# Hi guys! Newbie from Poland :)



## iguch (Sep 11, 2012)

Hello everyone,
I've just recently stumbled upon this forum and am overjoyed and excited to be a part of it. I think that the advice and support here will help me and my cat get along . I don't have a cat yet, but me and my boyfirend will take one (or two? ) soon -in 1 or 2 weeks. At my boyfriend's parents' home they something like a barn and a wild cat gave birth there. Since then I'm in love with these 5 darlings. I've been visiting them for quite some time now, since they were around 2-3 weeks. I've done my research and know what equipment to buy, which food is good and so on, but I'm so willing to learn more to provide the best I can for the kitty, that's why I'm here. One of them actually jumped on my lap when I was sitting nearby them and I just cried, it was so beautiful and cute. 

One more thing - I'm not a native English speaker, so sorry for my mistakes! I don't know the vocabulary for the equipment and other things regarding cats, but I will try to learn it fast. 

Thank you for reading!nekitty


----------



## marie73 (Jul 12, 2006)

Welcome!

How exciting for you! I can't wait to see pictures of the kitten(s) you decide to adopt.

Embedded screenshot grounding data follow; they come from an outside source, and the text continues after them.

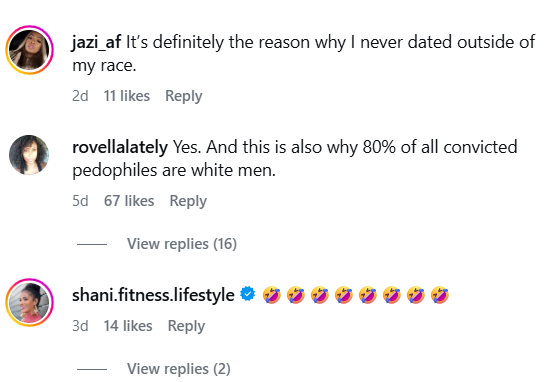Click the blue verified badge icon
This screenshot has height=382, width=558.
coord(248,294)
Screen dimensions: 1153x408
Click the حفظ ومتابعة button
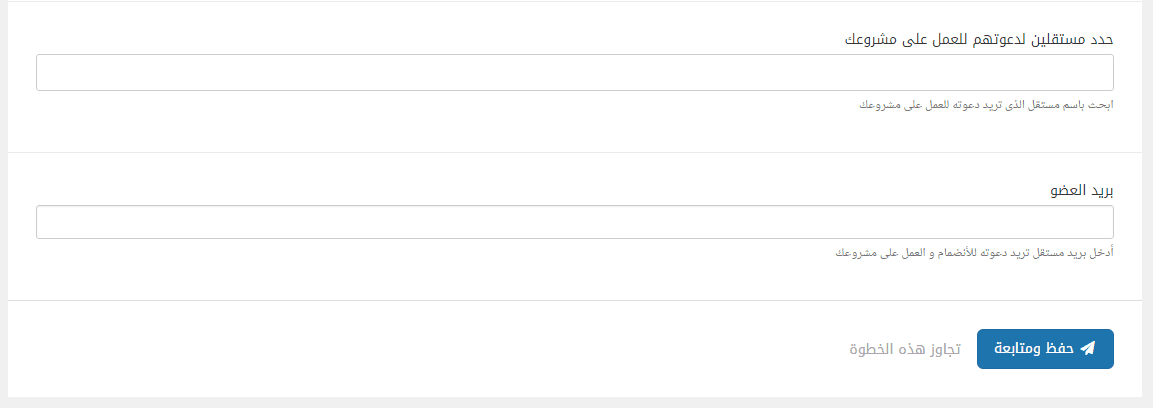coord(1045,348)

I find it hard to believe English isn't your native language, your posts are great.


----------



## rightsaidfed (May 31, 2012)

welcome!

like Marie said, your English is just fine -- much better than some who did learn English as their first language (ahem, texting teenagers)


----------



## OctoberinMaine (Sep 12, 2006)

Welcome to the Forum!


----------



## Permata (Apr 11, 2012)

Welcome!


----------



## orrymain (Dec 9, 2011)

Welcome!! This is a great forum!! Can't wait to see the pics of your furbabies!!


----------



## LestatTheCat (Sep 1, 2012)

Your english is great! I get texts from people my age (27) who are native english speakers that are just impossible to decipher 

you seem really eager to learn so I'm sure your new baby cats will be very happy. I've always heard it said, "if you're worried you're going to be a bad (uninformed) parent then you obviously care enough to not be a bad parent" or something like that...(that was paraphrased)

you'll learn a lot here!!


----------



## Wish_Upon_A_Star (Jun 6, 2012)

Welcome to the forum! I'm actually 1/8 Polish myself but don't speak the language unfortunately. I plan to learn someday, though. 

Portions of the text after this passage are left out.